**THE RECORDS:**
********************

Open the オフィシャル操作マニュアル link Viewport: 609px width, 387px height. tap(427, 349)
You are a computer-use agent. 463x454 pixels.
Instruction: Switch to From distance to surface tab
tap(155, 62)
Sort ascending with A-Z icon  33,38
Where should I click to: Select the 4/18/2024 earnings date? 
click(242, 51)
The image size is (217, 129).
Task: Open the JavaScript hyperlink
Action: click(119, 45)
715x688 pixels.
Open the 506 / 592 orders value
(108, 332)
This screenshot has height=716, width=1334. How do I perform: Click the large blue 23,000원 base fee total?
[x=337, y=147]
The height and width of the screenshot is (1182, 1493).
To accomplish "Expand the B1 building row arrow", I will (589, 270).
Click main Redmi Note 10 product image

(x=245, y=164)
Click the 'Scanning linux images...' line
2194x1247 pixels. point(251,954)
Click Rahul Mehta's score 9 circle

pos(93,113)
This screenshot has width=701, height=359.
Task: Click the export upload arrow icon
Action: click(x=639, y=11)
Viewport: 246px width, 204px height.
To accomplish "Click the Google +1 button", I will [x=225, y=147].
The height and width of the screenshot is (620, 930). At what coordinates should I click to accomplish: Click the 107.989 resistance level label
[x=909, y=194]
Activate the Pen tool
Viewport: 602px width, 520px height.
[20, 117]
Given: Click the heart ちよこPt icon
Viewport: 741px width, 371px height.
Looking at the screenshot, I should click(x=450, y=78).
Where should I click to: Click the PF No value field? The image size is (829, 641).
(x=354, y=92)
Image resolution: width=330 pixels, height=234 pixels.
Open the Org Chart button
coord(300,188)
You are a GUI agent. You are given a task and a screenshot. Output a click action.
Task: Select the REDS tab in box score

********************

**WORK REQUIRED:** Going through the material above, reproduce every line exactly.

**PROBLEM SOLUTION:**
Open the オフィシャル操作マニュアル link Viewport: 609px width, 387px height. tap(427, 349)
You are a computer-use agent. 463x454 pixels.
Instruction: Switch to From distance to surface tab
tap(155, 62)
Sort ascending with A-Z icon  33,38
Where should I click to: Select the 4/18/2024 earnings date? 
click(242, 51)
The image size is (217, 129).
Task: Open the JavaScript hyperlink
Action: click(119, 45)
715x688 pixels.
Open the 506 / 592 orders value
(108, 332)
This screenshot has height=716, width=1334. How do I perform: Click the large blue 23,000원 base fee total?
[x=337, y=147]
The height and width of the screenshot is (1182, 1493).
To accomplish "Expand the B1 building row arrow", I will (589, 270).
Click main Redmi Note 10 product image

(x=245, y=164)
Click the 'Scanning linux images...' line
2194x1247 pixels. point(251,954)
Click Rahul Mehta's score 9 circle

pos(93,113)
This screenshot has width=701, height=359.
Task: Click the export upload arrow icon
Action: click(x=639, y=11)
Viewport: 246px width, 204px height.
To accomplish "Click the Google +1 button", I will [x=225, y=147].
The height and width of the screenshot is (620, 930). At what coordinates should I click to accomplish: Click the 107.989 resistance level label
[x=909, y=194]
Activate the Pen tool
Viewport: 602px width, 520px height.
[20, 117]
Given: Click the heart ちよこPt icon
Viewport: 741px width, 371px height.
Looking at the screenshot, I should click(x=450, y=78).
Where should I click to: Click the PF No value field? The image size is (829, 641).
(x=354, y=92)
Image resolution: width=330 pixels, height=234 pixels.
Open the Org Chart button
coord(300,188)
You are a GUI agent. You are given a task and a screenshot. Output a click action.
Task: Select the REDS tab in box score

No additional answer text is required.